Thank you Dave for your welcome.
Would you please answer my question just above your post? It would really help me get a clear picture of sharpening the beveled side.
A few quick pointers which I hope wld help
Originally Posted by josephtenzin
Examine the knife at angles agst the light. any chips? irregularities of the edge adn also the choil view
Baseline.. a) Before you start hitting te stone...test with slicing thin piece of paper.. I prefer yellow pages adn see how it cuts. b) feel te edge for bitiness c)feel the edge between thumd adn index finger to feel how thick it is. KNow where the burr is
IF it is bitey adn can slice paper.. light steel removal is required.

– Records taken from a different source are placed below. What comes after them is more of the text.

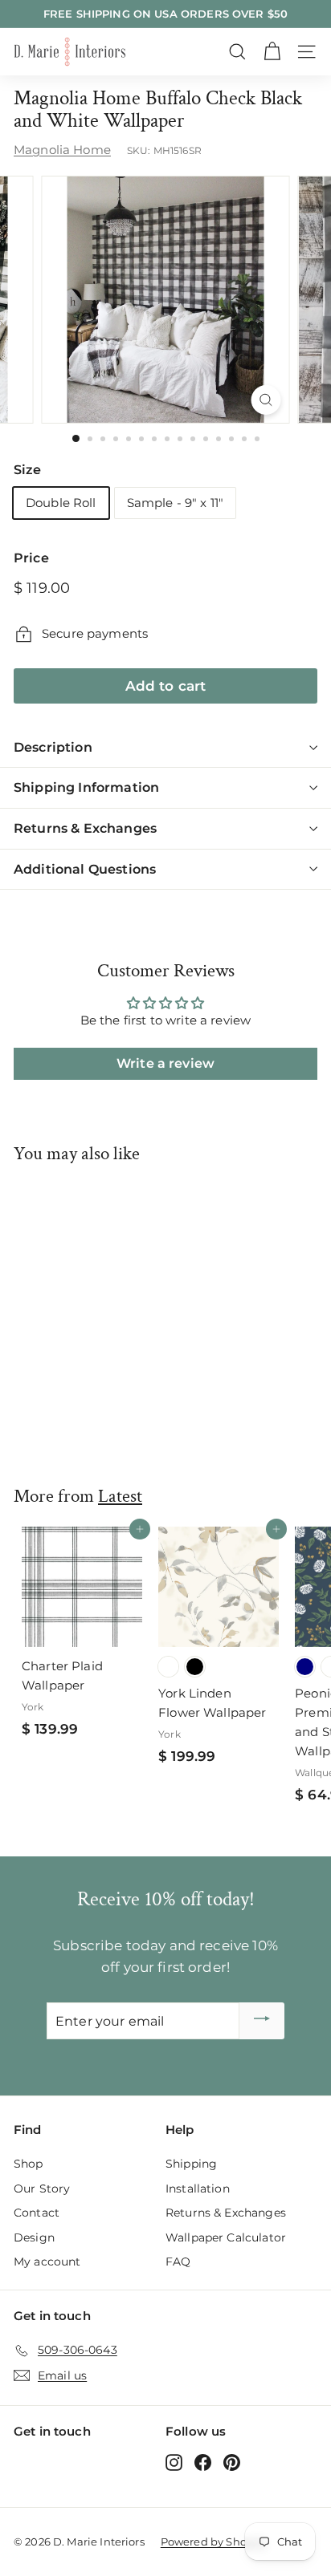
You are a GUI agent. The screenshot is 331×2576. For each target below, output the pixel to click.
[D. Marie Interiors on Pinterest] (231, 2462)
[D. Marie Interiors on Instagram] (174, 2462)
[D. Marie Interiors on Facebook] (202, 2462)
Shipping (191, 2163)
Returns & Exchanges (85, 828)
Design (34, 2237)
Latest (120, 1496)
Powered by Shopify (214, 2541)
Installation (198, 2188)
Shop (28, 2163)
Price (31, 558)
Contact (36, 2212)
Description (53, 747)
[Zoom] (266, 400)
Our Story (42, 2188)
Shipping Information (86, 787)
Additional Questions (85, 869)
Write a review (165, 1063)
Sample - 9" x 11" (175, 502)
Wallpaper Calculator (226, 2237)
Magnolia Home (62, 149)
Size (28, 469)
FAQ (178, 2261)
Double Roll (61, 502)
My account (47, 2261)
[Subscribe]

1.Assess how much steel needs to be removed. as it is still new, at most it needs to be refined to remove any burrs or wire edge or make it pointy ( two angles has met). This is refining the edge adn as little steel removal is required, lighter pressure. ( weight of knife pressure =1 adn yr regular pressure is 5 . The pressure used shld be around 3 adn gradually tapers off to 1 when you are about done.
2.I wld start with the right hand side. This is not flat. When abrading agst the stone, the finger pressure must be on the edge so that the edge is in contact. Adjust yur angle to ensure that it is in contact with teh stone. For the virgin sharpening, I dont think you need to remove steel till the shinogi line. A few light strokes, check feel the burr on the other side
3. On the flat side, as the burr is on this side now , forward cutting motion is required so that you do not uncurl the burr. you want to cut it off. Note. Index FInger pressure.. one finger on the very edge or index and middle finger on the edge and thumb on the spine area so that you remove steel on teh edge and spine.
Feel where the burr is. and check bitiness test with fingers along the entire edge test after each and every few strokes.. so that you know where to share steel and how much to remove via your pressure. When you are about done.. shld be light alternating strokes..
Know where the burr is. IF light burr pops up on the right hand side,.. its time to remove th burr and i prefer a cutting motion; till teh 2 angles meet. I normally start with a slightly higher angle with lighter pressure as it is thinner and as I lower the angle, more steel to remove and either more strokes wld be required or a slightly heavier pressure initially and then taper off the pressure.
When you got it right.. it will cut/ slice thru the same paper more elegantly smoothly and quietly. AT this stage.. any further steel removal wld be light.
an unapproved method that i normally use is a 1600 grit diamond rod that i use to remove burrs.. using very light cutting pressure into the rod to break it off and a couple of light strokes to make it pointy. ON te flat side.., I place it flat. Once the burrs are removed... a few alternating strokes on each side shld refine it adn shld be done.
Have a great time and don't go over shaving the edge by mindlessly abrading the edge. Know where you want to remove steel and how much is required via the finger test and adjust your pressure accordingly and you shld be fine...
have a great week-end.
I have a Shigeharu deba as well BTW. I just re-read your original post. I hadn't noticed the mention of chicken and beef butchery the first time around. I'm going to offer you a word of caution here. A traditional deba is designed for fish butchery. There is no issue cutting a boneless protein with a traditional deba if you want to go that route. Beef bone? Forget it. You may see videos and hear of people who butcher whole chickens with traditional debas. This is possible. Some debas are designed and sharpened for breaking down fish with pretty thick bones but again, a deba is not designed for butchering chicken. You could very well damage your edge quite badly on a chicken. I would suggest building an understanding of how to create a strong edge before touching a chicken with your deba.
Thanks for the warning and I have no intention on using my deba to cut bones. Just meat on chickens, beef and pork.
Thank you for the information that starts with the knife coming out of the box as new. Very very helpful.
Also about the use of pressure and not having to sharpen all below the shinogi-line with a new knife.